Is this normal for a man or is he completely heartless?

136 replies

Dreamless · 21/03/2012 21:11

For those of you who haven't read my other thread, I work as an escort. Yesterday I had a particularly vile client, which affected me quite badly. When I get home DH always wants to know what happened in the booking. Now, I'm extremely thick skinned (you wouldn't believe some of the things I have to do) and I never ever get upset or let it bother me to the point of tears, but yesterday when he asked about it I started crying because I felt horrid.

He asked what was wrong and I tried to explain but he couldn't understand. I told him I can't make him understand because he's never had to do what I do. We left it at that. Later on in bed he started questioning me again about what I did in the booking and then started accusing me of keeping something from him. He thought I must have done something I shouldn't and I was crying from a guilty conscience!! I, AGAIN, tried to explain that I'd had a horrible booking which had left me feeling like shit and all his suspicion and lack of care was making me even more upset. To which he got mad, snapped at me to turn the light out, rolled over and promptly started snoring. I then just cried myself to sleep.

All I wanted from him was a hug ffs. Some kind of sign that he cares about me.

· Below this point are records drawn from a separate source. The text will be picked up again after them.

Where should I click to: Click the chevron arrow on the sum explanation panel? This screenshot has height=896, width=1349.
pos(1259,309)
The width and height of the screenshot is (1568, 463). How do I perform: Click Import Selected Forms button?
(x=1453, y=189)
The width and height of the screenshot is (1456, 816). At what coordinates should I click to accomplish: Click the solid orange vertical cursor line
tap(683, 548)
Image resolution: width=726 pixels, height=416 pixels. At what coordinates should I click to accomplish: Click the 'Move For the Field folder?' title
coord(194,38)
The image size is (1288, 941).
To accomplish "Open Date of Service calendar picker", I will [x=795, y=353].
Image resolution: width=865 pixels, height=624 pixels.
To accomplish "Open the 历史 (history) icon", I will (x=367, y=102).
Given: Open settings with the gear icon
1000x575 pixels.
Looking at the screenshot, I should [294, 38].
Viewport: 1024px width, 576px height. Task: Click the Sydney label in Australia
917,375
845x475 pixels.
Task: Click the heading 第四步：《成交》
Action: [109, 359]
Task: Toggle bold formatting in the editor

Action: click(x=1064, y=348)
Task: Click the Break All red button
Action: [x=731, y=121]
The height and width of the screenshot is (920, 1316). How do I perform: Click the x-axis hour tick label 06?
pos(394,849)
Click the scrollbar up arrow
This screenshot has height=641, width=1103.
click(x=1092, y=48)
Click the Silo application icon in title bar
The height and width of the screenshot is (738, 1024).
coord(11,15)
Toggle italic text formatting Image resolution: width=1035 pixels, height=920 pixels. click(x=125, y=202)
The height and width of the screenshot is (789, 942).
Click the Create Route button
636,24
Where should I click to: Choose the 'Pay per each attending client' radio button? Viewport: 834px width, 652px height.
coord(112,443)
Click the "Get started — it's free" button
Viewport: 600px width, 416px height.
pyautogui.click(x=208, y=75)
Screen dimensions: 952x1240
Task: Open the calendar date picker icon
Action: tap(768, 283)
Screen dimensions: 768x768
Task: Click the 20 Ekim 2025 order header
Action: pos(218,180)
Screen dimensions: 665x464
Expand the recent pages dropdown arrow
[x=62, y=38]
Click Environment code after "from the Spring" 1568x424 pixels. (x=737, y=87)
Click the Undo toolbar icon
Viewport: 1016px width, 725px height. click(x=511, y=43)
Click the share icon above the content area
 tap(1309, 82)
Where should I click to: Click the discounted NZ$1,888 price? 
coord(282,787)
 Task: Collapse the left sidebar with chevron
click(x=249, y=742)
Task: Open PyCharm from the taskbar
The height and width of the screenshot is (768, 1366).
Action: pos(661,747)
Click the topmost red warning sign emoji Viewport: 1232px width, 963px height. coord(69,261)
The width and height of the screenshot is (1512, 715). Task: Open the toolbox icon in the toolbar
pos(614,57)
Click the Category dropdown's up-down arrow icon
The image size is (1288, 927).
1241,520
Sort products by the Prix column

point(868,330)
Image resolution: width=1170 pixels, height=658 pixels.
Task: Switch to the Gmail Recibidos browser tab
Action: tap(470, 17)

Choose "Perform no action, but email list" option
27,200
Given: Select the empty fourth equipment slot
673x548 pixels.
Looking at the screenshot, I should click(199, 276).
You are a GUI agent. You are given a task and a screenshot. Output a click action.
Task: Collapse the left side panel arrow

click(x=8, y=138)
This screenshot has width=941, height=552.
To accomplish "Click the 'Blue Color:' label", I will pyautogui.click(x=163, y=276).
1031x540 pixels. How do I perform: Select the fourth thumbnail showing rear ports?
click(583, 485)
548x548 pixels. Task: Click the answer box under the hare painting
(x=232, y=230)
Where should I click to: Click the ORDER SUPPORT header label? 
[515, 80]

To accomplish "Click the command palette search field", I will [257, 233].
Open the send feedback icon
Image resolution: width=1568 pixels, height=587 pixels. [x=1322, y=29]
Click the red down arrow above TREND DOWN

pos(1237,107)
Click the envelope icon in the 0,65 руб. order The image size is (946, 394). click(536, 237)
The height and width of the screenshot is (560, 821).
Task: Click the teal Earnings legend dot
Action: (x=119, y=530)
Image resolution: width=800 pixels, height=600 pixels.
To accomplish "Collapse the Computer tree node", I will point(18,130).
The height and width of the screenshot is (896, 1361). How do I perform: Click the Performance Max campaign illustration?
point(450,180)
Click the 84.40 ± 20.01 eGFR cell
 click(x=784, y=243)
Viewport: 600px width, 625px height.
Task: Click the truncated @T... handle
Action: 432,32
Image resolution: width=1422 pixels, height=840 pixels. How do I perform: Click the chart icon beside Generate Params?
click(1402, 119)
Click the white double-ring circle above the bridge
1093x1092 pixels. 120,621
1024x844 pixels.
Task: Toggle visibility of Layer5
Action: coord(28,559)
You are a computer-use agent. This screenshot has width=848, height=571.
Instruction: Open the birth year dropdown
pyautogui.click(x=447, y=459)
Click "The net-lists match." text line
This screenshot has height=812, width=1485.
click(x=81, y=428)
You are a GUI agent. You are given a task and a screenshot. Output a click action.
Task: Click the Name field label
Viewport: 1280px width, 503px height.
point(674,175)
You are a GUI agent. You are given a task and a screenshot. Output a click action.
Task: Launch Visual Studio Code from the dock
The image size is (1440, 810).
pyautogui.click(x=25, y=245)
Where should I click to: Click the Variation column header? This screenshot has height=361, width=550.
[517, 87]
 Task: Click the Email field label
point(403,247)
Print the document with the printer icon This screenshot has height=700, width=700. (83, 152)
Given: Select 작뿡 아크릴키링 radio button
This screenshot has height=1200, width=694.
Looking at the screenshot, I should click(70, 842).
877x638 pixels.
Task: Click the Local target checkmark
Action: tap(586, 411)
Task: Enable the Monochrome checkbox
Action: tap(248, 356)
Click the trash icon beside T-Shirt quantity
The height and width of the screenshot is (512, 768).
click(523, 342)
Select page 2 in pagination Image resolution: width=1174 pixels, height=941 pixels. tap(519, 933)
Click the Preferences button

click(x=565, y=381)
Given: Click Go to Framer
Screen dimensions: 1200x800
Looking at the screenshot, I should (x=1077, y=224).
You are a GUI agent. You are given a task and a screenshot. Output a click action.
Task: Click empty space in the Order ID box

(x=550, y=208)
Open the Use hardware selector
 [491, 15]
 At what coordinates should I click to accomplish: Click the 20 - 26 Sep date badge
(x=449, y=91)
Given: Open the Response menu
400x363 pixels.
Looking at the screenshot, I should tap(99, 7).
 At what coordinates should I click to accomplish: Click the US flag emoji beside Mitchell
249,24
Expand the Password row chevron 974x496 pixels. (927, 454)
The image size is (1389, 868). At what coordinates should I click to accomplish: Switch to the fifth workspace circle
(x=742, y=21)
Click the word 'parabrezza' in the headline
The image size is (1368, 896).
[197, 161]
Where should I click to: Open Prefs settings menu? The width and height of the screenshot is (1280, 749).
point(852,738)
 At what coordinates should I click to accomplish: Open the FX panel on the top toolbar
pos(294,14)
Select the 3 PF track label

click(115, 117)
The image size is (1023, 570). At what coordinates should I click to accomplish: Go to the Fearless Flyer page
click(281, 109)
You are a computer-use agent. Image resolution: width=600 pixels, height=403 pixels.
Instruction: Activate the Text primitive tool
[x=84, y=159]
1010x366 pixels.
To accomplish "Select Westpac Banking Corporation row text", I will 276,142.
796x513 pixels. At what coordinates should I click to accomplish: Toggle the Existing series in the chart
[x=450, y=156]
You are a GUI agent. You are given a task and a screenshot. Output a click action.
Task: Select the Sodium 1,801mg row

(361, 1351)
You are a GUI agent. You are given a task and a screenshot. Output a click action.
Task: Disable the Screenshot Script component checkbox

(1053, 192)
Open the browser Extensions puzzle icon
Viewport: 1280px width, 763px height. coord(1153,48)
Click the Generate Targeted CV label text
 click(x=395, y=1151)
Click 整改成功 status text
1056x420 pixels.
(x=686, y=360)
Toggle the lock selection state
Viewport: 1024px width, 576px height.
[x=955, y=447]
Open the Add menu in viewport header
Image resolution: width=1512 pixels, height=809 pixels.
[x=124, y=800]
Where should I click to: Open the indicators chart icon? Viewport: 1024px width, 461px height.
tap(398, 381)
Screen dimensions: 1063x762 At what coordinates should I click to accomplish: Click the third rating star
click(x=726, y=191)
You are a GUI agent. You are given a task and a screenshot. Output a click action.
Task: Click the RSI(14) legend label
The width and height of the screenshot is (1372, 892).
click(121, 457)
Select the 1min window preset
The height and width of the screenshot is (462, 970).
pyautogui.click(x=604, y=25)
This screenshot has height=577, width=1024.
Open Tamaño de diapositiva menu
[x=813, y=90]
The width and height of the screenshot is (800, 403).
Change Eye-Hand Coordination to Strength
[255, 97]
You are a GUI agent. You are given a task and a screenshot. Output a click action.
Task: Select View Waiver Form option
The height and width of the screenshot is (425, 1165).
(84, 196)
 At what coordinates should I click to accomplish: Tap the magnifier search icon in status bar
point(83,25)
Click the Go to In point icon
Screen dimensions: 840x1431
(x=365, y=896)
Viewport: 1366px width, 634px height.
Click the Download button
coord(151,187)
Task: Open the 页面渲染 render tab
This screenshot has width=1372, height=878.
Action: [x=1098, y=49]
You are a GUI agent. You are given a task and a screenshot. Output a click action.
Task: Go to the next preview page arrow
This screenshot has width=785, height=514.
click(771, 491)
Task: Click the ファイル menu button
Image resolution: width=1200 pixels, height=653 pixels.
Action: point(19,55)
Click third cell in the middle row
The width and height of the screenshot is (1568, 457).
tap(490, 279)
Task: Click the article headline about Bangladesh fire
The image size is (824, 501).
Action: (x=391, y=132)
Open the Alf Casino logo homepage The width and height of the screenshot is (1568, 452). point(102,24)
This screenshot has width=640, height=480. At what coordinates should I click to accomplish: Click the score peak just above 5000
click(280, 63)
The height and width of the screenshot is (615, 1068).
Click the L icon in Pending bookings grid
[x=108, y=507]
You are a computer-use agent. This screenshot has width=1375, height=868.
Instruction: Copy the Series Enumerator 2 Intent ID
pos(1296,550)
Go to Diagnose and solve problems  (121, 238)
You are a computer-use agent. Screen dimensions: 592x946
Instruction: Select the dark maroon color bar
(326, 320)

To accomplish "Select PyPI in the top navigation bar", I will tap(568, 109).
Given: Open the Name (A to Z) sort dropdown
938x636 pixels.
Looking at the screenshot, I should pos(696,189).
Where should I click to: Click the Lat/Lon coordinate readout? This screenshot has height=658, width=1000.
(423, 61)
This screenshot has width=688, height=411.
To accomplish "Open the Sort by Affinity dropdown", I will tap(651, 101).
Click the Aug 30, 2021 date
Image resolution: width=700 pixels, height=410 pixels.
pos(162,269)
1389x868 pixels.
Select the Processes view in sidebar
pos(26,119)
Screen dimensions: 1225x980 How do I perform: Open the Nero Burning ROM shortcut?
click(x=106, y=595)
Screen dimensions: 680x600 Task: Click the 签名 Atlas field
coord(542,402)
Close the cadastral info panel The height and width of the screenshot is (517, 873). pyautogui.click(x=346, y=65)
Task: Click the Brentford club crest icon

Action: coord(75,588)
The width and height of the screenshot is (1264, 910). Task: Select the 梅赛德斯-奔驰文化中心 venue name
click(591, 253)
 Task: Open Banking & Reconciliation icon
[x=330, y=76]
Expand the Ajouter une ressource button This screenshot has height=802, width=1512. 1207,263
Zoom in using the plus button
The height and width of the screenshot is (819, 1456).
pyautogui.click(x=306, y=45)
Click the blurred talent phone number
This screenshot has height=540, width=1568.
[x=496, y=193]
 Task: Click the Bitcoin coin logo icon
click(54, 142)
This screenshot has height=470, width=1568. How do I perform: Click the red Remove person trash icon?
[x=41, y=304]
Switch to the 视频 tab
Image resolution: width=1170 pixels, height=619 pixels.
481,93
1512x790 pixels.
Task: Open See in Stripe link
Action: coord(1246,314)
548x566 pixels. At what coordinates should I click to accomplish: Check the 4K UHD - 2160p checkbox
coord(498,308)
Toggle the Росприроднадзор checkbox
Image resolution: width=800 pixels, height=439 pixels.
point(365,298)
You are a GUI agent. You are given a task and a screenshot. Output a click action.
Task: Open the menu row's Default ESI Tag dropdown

What I'd like to know is did he act like this because he's got a male brain and can't comprehend what happened, doesn't know what to do etc etc., or does he really just not give a flying fuck about me?

Sorry for the long rant.

OP posts:
JuliaScurr · 24/03/2012 19:37

www.eaves4women.co.uk/Eaves_Womens_Aid/Eaves_Womens_Aid.php
This organisation run refuges like Women's Aid with expertise in women getting out of the sex industry.
Dreamless please get away from all these awful men who are ruining your life
Pleasestay in touch, there will always be support for you here

lazarusb · 24/03/2012 19:49

I agree with Oikopolis & Claude. This man is destroying you, he is the root of your problem. I think if you get away from him, you will find it very easy to walk away from the escort agency with your head held high.

JuliaScurr · 24/03/2012 19:53

Just to clarify, I did mean your 'd'p as well

lovebunny · 24/03/2012 19:57

dreamless,
working as an escort isn't what this mum would want for her baby. ok, you're there now, but you need a future without it.
the man in your life is a pervert. if he wants to hear what happened between you and other men he's a pervert. if your earnings are contributing to the family budget, he is a pimp.
he needs to go. you need him to go. get rid of the loser.
plan first. then get rid.
then sort out a life that suits you. maybe you will still escort, maybe not.
let it be your choice.

HotDAMNlifeisgood · 25/03/2012 08:42

Oh Dreamless. What is this man doing to you?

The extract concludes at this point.